A research report released by the National Highway Traffic Safety Administration estimates that the technology could eventually prevent 592,000 left-turn and intersection crashes a year, saving 1,083 lives. The agency said it will begin drafting rules to require the technology in new vehicles.
The technology uses a radio signal to continually transmit a vehicle's position, heading, speed and other information. Similarly equipped cars and trucks would receive the same information, and their computers would alert drivers to an impending collision.
A car would "see" when another car or truck equipped with the same technology was about to run a red light, even if that vehicle were hidden around a corner.
A car would also know when a car several vehicles ahead in a line of traffic had made a sudden stop and alert the driver even before the brake lights of the vehicle directly in front illuminate. The technology works up to about 275 metres away.
If communities choose to invest in the technology, roadways and traffic lights could start talking to cars, as well, sending warnings of traffic congestion or road hazards ahead in time for drivers to take a detour.
The technology is separate from automated safety features using sensors and radar that are already being built into some high-end vehicles today and which are seen as the basis for future self-driving cars.

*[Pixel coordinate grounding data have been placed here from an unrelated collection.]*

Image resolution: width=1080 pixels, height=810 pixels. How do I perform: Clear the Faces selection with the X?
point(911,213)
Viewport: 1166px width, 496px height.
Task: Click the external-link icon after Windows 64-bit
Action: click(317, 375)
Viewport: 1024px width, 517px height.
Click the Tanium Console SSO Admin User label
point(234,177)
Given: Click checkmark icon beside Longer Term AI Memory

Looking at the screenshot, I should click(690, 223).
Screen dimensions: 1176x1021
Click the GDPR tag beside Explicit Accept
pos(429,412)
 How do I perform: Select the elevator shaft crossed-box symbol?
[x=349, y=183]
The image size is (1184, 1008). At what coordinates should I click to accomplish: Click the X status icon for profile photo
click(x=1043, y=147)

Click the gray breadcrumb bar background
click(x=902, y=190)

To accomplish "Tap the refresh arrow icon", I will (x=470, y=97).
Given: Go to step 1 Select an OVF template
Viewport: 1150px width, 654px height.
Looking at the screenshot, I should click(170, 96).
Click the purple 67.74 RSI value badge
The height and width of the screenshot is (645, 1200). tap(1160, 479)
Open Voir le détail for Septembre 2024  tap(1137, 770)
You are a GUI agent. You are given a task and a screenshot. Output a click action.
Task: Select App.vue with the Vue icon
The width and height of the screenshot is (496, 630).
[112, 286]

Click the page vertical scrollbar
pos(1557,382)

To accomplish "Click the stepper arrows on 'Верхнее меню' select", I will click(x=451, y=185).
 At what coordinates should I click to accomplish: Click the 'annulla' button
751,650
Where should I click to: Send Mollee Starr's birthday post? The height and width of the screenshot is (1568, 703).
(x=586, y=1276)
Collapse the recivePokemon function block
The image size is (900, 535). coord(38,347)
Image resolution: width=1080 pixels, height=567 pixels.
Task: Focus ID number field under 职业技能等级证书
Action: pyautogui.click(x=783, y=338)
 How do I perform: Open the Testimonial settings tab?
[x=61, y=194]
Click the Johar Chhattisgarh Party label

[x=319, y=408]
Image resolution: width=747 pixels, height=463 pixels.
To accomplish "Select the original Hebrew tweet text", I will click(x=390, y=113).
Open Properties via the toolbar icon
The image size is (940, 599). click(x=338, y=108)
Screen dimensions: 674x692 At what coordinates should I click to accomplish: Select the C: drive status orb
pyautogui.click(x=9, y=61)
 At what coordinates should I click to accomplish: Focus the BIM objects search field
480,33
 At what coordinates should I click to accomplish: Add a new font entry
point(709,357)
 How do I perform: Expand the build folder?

But government and industry officials see the two technologies as compatible. If continuous conversations between cars make driving safer, then self-driving cars would become safer as well.
Transportation Secretary Anthony Foxx called the vehicle-to-vehicle technology "the next great advance in saving lives."
"This technology could move us from helping people survive crashes to helping them avoid crashes altogether — saving lives, saving money and even saving fuel thanks to the widespread benefits it offers," Foxx said.